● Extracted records
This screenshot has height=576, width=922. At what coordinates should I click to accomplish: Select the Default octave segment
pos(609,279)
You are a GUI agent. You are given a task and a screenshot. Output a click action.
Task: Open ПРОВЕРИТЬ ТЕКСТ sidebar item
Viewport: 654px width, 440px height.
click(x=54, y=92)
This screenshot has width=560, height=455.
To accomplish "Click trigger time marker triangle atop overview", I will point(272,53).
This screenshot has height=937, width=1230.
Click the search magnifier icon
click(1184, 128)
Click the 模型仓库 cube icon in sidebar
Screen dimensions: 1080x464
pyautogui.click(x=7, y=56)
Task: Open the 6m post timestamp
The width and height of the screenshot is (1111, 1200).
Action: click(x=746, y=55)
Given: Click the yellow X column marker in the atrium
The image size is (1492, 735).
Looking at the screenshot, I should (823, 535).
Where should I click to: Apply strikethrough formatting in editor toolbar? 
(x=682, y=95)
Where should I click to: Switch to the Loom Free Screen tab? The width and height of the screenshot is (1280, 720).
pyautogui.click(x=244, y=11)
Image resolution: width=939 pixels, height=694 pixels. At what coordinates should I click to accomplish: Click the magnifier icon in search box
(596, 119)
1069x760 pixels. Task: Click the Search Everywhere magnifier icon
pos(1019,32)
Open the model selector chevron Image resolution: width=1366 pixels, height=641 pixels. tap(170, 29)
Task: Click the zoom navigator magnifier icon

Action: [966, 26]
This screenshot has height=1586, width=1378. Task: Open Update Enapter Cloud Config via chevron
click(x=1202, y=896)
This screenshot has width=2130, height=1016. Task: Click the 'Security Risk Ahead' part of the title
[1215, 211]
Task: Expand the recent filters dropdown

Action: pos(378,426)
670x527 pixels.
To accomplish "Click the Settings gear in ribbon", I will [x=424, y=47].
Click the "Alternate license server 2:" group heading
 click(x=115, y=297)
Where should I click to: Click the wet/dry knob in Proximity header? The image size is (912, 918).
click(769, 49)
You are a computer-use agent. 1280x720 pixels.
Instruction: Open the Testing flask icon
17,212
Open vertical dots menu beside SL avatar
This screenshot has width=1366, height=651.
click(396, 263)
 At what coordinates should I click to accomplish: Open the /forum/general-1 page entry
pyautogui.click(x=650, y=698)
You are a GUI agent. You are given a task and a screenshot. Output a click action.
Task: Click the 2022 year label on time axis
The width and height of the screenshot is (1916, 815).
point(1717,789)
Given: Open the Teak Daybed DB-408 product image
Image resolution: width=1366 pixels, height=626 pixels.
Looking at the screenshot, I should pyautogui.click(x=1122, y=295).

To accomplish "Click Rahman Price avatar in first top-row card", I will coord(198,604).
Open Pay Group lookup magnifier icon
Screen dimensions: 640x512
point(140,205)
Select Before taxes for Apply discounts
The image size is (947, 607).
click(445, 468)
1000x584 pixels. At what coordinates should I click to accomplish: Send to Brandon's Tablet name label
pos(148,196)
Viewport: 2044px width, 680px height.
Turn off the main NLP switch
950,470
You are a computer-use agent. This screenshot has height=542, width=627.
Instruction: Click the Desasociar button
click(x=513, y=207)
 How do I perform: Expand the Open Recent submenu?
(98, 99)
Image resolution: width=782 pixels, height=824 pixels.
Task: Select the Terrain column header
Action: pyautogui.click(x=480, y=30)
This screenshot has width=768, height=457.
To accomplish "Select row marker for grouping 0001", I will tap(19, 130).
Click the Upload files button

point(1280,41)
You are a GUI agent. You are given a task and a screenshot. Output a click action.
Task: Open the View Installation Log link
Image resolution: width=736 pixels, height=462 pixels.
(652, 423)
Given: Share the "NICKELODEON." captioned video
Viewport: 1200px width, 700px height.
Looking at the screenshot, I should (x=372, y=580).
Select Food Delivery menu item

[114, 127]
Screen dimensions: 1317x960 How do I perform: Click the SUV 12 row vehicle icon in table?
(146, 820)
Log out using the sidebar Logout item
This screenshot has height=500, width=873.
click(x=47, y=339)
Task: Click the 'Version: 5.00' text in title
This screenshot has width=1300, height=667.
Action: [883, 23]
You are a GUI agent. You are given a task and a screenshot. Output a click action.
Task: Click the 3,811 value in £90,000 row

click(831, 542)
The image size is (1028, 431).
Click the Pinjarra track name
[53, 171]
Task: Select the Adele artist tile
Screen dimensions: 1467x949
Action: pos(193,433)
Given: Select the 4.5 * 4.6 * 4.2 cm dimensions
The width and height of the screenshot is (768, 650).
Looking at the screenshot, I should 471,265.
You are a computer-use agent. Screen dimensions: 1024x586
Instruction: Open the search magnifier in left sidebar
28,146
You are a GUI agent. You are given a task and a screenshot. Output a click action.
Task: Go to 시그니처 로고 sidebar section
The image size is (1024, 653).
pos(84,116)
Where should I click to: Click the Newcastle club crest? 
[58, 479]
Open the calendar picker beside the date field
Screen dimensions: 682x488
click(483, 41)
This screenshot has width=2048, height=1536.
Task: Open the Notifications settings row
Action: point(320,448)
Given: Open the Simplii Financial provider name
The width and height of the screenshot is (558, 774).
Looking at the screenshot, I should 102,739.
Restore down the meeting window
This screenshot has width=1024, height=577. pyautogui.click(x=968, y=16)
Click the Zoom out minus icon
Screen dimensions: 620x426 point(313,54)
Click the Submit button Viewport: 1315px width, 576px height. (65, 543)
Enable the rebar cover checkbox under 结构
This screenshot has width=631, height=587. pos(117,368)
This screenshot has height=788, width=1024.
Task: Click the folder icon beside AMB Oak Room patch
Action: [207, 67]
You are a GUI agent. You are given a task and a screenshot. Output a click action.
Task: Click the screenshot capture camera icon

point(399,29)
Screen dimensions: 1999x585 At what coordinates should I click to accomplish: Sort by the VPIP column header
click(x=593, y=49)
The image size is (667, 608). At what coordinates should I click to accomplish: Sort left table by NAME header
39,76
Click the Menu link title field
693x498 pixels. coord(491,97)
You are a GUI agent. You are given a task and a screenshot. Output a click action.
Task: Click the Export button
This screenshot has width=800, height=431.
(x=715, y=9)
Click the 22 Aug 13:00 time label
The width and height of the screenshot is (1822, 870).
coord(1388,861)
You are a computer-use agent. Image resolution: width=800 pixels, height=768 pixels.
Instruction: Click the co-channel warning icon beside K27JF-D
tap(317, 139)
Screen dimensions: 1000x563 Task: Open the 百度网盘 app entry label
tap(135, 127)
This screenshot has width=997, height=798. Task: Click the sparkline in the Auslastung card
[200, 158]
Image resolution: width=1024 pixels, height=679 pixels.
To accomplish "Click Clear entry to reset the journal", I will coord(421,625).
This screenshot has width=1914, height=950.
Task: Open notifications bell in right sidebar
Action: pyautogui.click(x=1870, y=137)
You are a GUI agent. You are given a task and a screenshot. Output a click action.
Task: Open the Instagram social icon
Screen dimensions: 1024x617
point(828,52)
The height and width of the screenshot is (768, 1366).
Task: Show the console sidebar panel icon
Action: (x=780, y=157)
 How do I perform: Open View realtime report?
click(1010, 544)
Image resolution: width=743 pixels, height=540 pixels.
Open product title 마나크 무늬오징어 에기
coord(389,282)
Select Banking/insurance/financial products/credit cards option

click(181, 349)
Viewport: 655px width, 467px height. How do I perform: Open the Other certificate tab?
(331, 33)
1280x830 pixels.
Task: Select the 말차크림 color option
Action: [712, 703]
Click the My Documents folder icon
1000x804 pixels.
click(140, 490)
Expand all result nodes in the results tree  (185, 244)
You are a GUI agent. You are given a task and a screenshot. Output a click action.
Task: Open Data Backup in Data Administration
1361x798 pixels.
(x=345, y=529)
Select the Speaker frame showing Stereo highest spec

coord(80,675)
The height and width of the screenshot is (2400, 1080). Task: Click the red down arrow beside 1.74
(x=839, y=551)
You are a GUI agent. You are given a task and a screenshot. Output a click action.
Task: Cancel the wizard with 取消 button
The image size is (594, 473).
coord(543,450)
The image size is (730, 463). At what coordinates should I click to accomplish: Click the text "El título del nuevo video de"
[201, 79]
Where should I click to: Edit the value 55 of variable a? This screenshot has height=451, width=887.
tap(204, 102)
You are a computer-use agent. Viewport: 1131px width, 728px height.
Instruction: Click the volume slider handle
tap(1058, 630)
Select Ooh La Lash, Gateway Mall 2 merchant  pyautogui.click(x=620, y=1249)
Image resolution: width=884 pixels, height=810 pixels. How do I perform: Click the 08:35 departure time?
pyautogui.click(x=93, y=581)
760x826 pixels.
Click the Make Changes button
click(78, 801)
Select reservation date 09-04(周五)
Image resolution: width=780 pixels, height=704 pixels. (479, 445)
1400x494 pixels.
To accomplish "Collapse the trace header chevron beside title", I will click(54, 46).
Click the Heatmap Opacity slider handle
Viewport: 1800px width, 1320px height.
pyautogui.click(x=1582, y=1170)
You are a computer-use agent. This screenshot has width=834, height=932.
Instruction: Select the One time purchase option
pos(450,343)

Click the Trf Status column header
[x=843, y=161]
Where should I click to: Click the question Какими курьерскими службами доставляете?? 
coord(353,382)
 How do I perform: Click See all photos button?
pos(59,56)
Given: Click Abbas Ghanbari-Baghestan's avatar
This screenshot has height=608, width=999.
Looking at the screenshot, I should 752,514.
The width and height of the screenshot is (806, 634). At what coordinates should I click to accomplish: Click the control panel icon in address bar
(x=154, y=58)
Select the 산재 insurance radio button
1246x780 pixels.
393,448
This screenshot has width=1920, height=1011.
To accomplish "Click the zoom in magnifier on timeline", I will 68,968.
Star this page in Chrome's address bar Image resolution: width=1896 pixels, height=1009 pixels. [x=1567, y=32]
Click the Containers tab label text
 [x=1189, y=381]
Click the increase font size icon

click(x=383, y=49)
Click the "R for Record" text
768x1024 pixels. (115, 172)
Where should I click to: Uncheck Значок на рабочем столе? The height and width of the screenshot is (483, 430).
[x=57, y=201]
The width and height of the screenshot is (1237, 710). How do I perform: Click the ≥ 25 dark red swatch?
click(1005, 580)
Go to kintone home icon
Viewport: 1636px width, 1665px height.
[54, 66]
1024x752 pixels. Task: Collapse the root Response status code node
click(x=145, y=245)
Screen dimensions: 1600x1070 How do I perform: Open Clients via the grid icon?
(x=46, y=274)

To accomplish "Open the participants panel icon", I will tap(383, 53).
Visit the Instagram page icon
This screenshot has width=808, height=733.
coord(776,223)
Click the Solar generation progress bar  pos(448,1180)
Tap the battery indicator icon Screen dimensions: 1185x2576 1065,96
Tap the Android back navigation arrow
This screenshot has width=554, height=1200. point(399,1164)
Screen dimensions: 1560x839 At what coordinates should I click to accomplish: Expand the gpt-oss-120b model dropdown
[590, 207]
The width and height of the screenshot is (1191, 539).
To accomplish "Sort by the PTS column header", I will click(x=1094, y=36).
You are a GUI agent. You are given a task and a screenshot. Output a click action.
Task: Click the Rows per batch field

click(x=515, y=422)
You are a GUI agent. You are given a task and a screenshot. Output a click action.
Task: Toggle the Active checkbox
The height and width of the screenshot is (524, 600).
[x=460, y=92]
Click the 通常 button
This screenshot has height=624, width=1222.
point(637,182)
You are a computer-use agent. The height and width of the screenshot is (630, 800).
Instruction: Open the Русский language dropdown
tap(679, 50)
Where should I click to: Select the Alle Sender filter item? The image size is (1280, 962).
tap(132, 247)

● EXERCISE
Scan the data above for the string "computer" and copy each line where it appears.

● ANSWER FOR THIS EXERCISE
You are a computer-use agent. 1280x720 pixels.
You are a computer-use agent. This screenshot has height=542, width=627.
You are a computer-use agent. Screen dimensions: 1024x586
You are a computer-use agent. Image resolution: width=800 pixels, height=768 pixels.
You are a computer-use agent. Viewport: 1131px width, 728px height.
You are a computer-use agent. This screenshot has width=834, height=932.
You are a computer-use agent. The height and width of the screenshot is (630, 800).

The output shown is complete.